Vie

Ritz-Carlton : Cure de jouvence

À une époque où la conservation du patrimoine se pose en principe de base de l’architecture contemporaine, le projet de rénovation de l’hôtel Ritz-Carlton Montréal nous propose un nouvel exemple de reconversion patrimoniale.

LA GRANDE DAME

Celui qu’on surnomme la Grande Dame est le seul hôtel canadien de luxe de son époque encore en activité aujourd’hui. C’est même le premier au monde à porter la double désignation de Ritz et de Carlton, noms des deux plus prestigieux hôtels du siècle dernier, respectivement de Paris et de Londres. Il fut construit, en 1912, par la firme d’architectes new-yorkaise Warren & Wetmore (à qui l’on doit le Grand Central Terminal de New York), au coeur du "Golden Square Mile", où se concentrait, vers 1900, l’élite montréalaise (et donc, canadienne). Il nous offre aujourd’hui un exemple précieux d’un style architectural qui en fait toute la valeur patrimoniale. En effet, le contraste entre un extérieur d’une sévérité géométrique et un intérieur aux formes plus légères s’inspire directement de l’architecture néoclassique des frères Adam, inventeurs du style pompéien au XVIIIe siècle.

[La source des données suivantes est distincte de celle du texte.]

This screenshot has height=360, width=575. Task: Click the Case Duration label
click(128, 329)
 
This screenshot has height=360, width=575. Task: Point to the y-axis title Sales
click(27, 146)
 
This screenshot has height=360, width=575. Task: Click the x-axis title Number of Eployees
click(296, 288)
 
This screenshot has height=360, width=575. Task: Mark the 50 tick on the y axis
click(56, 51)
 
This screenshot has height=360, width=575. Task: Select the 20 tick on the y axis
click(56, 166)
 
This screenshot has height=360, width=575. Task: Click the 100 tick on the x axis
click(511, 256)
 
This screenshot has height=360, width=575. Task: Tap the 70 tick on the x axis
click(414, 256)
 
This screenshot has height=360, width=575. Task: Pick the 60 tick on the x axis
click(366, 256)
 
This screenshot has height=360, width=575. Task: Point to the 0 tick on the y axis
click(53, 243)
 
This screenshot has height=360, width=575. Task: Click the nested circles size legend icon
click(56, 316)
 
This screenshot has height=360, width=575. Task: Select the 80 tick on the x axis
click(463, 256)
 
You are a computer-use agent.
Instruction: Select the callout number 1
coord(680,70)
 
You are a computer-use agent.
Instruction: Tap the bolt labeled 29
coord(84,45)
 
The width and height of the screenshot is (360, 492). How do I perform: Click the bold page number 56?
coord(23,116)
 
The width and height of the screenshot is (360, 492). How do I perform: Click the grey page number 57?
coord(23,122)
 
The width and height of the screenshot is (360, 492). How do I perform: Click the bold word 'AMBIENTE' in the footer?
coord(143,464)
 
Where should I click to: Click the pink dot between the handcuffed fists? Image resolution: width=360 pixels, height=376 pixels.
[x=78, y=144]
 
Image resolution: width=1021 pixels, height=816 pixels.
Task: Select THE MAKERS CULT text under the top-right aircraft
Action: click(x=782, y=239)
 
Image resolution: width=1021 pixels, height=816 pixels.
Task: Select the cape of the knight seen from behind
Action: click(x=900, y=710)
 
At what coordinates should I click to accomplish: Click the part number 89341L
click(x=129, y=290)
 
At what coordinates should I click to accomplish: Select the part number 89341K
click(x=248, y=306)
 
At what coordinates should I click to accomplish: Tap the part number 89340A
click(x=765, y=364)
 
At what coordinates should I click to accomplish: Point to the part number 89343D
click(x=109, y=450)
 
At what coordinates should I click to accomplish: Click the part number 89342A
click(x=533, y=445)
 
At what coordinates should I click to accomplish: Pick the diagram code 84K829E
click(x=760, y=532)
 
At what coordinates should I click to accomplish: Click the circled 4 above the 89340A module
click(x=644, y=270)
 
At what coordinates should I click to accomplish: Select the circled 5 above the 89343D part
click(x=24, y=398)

UNE MISE À NIVEAU NÉCESSAIRE

Pour maintenir le Ritz-Carlton au niveau d’excellence exigé dans l’hôtellerie de luxe, il était devenu essentiel de rénover l’édifice en profondeur. "Notre intention est de faire de la Grande Dame de la rue Sherbrooke l’hôtel le plus prestigieux de Montréal et du Canada", déclarait Solly S. Lawi, président du conseil d’administration de l’hôtel. Un investissement de 100 millions de dollars permettra d’améliorer le confort des chambres et d’agrandir le bâtiment pour aménager des résidences de prestige, comme c’est la tendance à Montréal ces temps-ci (cf. le Crystal, premier hôtel-résidence du Canada, inauguré cette année, et le projet du complexe Westin sur la rue Saint-Antoine).

Pourtant, l’important était de procéder à ces transformations, sans gâcher le caractère de l’immeuble.

UNE ENVELOPPE D’ACIER ET DE VERRE

Le projet de rénovation: un bel exemple de reconversion patrimoniale.

Si les architectes de Provencher Roy + associés ont décidé de conserver la façade de l’édifice ainsi que les parties communes (Foyer, Cour des Palmiers, Salon Ovale et jardin), ils ont en revanche choisi une signature très contemporaine pour l’ajout d’un étage supplémentaire, au-dessus de l’édifice patrimonial, et d’une nouvelle aile sur la façade ouest. La Grande Dame se verra ainsi coiffée d’une structure de verre et d’acier. L’idée est effectivement résolument contemporaine et s’inspire d’ailleurs, comme l’a souligné Claude Provencher, architecte du projet, d’exemples prestigieux, comme la pyramide du Louvre ou la coupole du Reichstag. Néanmoins, à la différence de Pei et Foster, la firme montréalaise n’a pas voulu trancher avec la géométrie du bâtiment d’origine. La nouvelle architecture reprendra donc simplement les lignes classiques de l’ancienne. Certains pourront alors peut-être regretter qu’il n’ait pas été possible de proposer des formes plus originales, voire allégoriques pour alléger la rigueur du style de la façade de l’hôtel et mieux en souligner le caractère unique. Au moins, pourrons-nous nous réjouir avec Claude Provencher de ce que ce choix soit "conforme aux principes de la Charte Internationale Sur la Conservation et la Restauration des Monuments et des Sites et aux recommandations formulées dans l’étude patrimoniale du Ritz-Carlton Montréal supervisée par M. Jean-Claude Marsan (ancien doyen de la Faculté de l’aménagement de l’Université de Montréal)."